Start of Excerpted records

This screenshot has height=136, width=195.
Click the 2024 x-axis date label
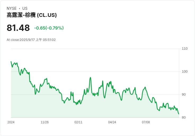pyautogui.click(x=11, y=122)
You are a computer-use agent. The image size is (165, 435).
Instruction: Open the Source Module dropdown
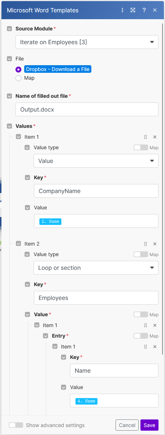pos(87,42)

End of Excerpted records

Problem details:
Reproduce all of the records above, swapping "dropdown" for "menu" and keeping everything else the same. Omit the pictures from your answer.

Worked solution:
This screenshot has height=136, width=195.
Click the 2024 x-axis date label
pyautogui.click(x=11, y=122)
You are a computer-use agent. The image size is (165, 435).
Instruction: Open the Source Module menu
pos(87,42)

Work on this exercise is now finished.